JAKARTA - Pemerintah Kota Jakarta Barat mulai mencari penguatan dari sisi hukum untuk melindungi perempuan dan anak. Langkah itu ditempuh dengan menggandeng Kongres Advokat Indonesia (KAI), di tengah makin banyaknya persoalan sosial yang menekan kelompok rentan, dari perundungan, kekerasan dalam rumah tangga, hingga dampak pinjaman online dan judi online.
Komitmen itu mengemuka dalam pertemuan KAI dan Pemkot Administrasi Jakarta Barat di Hotel Ciputra, Selasa, 10 Maret. Di forum itu, isu perlindungan perempuan dan anak muncul sebagai perhatian utama, seiring kenyataan bahwa korban paling rentan kerap datang dari dua kelompok tersebut.
Presiden KAI, Dr. Nasrullah Nawawi, mengatakan masalah yang dihadapi saat ini tak bisa dipandang terpisah-pisah.
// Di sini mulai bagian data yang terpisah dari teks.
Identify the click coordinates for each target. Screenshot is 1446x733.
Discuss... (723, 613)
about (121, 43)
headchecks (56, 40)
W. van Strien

Menurut dia, ketika ketahanan keluarga melemah, pelanggaran hukum lebih mudah muncul, dan perempuan serta anak biasanya menjadi pihak yang pertama menerima dampaknya.
“Ketahanan keluarga adalah kunci utama. Jika edukasi hukum dan komunikasi di tingkat rumah tangga berjalan baik, potensi pelanggaran hukum dapat ditekan secara signifikan,” kata Nasrullah.
BACA JUGA:
Ia menyinggung sederet persoalan yang kini makin dekat dengan kehidupan keluarga, mulai dari bullying, KDRT, hingga jeratan pinjol dan judol. Untuk itu, KAI membentuk Pergumulan Advokat Keluarga, Wanita, dan Anak, sebuah wadah yang disiapkan untuk memperkuat pendampingan hukum bagi korban dengan pendekatan yang lebih peka.
Wali Kota Jakarta Barat, Iin Mutmainah, menyambut baik langkah tersebut. Ia menilai kolaborasi dengan kalangan advokat penting karena pemerintah membutuhkan dukungan dari sisi regulasi agar program perlindungan yang dijalankan tidak lemah dalam pelaksanaan.
Saat ini, Jakarta Barat sedang mendorong program Sekolah Aman dan Nyaman serta mengaktifkan Pusat Informasi Konseling Remaja di tingkat SMP dan SMA. Program itu diarahkan agar remaja bisa menjadi konselor sebaya bagi teman-temannya, terutama di tengah derasnya arus informasi dari media sosial.
“Kami sangat mensyukuri perhatian KAI terhadap perlindungan perempuan dan anak. Di tengah derasnya arus informasi media sosial, program PIK-R hadir agar remaja bisa menjadi konselor sebaya bagi temannya. Namun, kami di pemerintahan tentu membutuhkan masukan dari aspek hukum agar kebijakan ini memiliki payung regulasi yang kuat,” ujar Iin.
Iin berharap sinergi dengan KAI bisa mempercepat target Jakarta meraih predikat Kota Layak Anak secara paripurna pada 2026-2027. Jakarta Barat sendiri dipilih sebagai locus piloting project untuk kota yang aman dan nyaman bagi anak, perempuan, lansia, disabilitas, dan kelompok rentan lainnya.
“Sinergitas ini adalah kunci. Kami sebagai eksekutif perlu komunikasi secara aspek regulasi agar setiap langkah perlindungan kelompok rentan berada di koridor yang tepat. Mari kita bersama-sama mewujudkan Jakarta Barat yang aman dan nyaman bagi seluruh warga,” kata Iin.
Acara DPD KAI DKI Jakarta itu juga dihadiri Ketua DPD KAI DKI Jakarta Tuti Susilawati, Umar Abdul Aziz, Asisten Pemerintahan Kota Administrasi Jakarta Barat Holi, jajaran Kecamatan Grogol Petamburan, Kasudin Pendidikan Jakarta Barat II Diding, Anggota DPRD Lampung Tengah Toni Sastra, serta Kornelius Naibaho.